Most indie brands price with keystone, then run the target-margin check ('I know my target margin instead') to confirm the multiple hits the 50–65% wholesale / 65–80% D2C bands. If it doesn't, the fix is almost always the cost input — which is why the next step is nailing your true cost.
The margin you actually keep: fees and returns
A headline 54.5% gross margin is not what lands in your account. Open go deeper to subtract the two biggest erosions:
Channel fees. A marketplace referral fee is 15–17% of the sale (plus fulfillment and ads — effective platform cost 25–35%). D2C payment processing is ~2.9% + $0.30, but you also pay to acquire the customer.
Returns. Online apparel is returned at about 24% (NRF), roughly double the in-store rate. Every return costs return shipping and handling, and a share of returned units can't be resold at full price.

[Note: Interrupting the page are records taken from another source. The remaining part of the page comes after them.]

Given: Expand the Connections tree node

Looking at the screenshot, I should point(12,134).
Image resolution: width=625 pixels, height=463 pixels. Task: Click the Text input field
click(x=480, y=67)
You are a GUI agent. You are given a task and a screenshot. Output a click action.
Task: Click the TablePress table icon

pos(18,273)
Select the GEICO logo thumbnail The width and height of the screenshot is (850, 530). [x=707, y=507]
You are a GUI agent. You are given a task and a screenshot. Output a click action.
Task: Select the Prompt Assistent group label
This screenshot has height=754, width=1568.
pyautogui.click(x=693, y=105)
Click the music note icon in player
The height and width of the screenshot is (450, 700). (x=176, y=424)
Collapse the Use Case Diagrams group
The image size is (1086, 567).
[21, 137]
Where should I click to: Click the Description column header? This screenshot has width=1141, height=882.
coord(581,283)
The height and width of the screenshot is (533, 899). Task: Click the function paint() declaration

On our $58 tee, a 15% marketplace fee plus 24% returns can drop the effective margin from 54.5% to around 31%. The calculator shows this live so you can price up or design returns down before you launch.
Still at the idea stage? Design your first product with AI — rendered views, edits and logo placement, before you spend a cent on manufacturing.
Design your first product →How this compares to a pricing spreadsheet
You can build this in Excel — a cost cell, two multiplier cells, a margin formula — and many brands do. The difference is speed and the mistakes the calculator prevents: it shows margin and markup side by side (so you don't accidentally price off markup), it back-solves a multiple from a target margin, it keeps VAT out of the margin automatically, and it stress-tests fees and returns without you rebuilding formulas.
A spreadsheet is better once you're modeling a whole line with per-style overhead allocation and break-even. For a single garment's price, this is faster and harder to get wrong. When you're ready to lock the real cost behind the price, generate a tech pack — it produces the itemized bill of materials the whole ladder depends on.
Clothing pricing questions, answered
How do I calculate the retail price of a clothing item?
Take your landed cost per unit and apply keystone markup: multiply by about 2–2.5× to get the wholesale price, then by 2–2.5× again to get the retail price (RRP). A $12 garment wholesales near $26 and retails near $58. If you sell direct-to-consumer only, a single 3.5–5.0× multiple from cost is the common shortcut because it has to cover marketing and returns.
What is the difference between margin and markup?
Markup is measured against cost — the amount added on top. Margin is measured against the selling price — the share you keep. They are not equal: a 2× keystone multiple is a 100% markup but only a 50% gross margin. Convert with margin = markup ÷ (1 + markup). Pricing off markup when you meant margin is the most common way brands under-price.
What is keystone pricing?
Keystone pricing doubles the price at each step — a 2× multiple from cost to wholesale and again from wholesale to retail, so retail is roughly 4× cost. It's the fashion default because a 2× multiple equals a 50% gross margin, which is the minimum most channels need. Many brands use 2.2–2.5× to leave room for discounts and returns.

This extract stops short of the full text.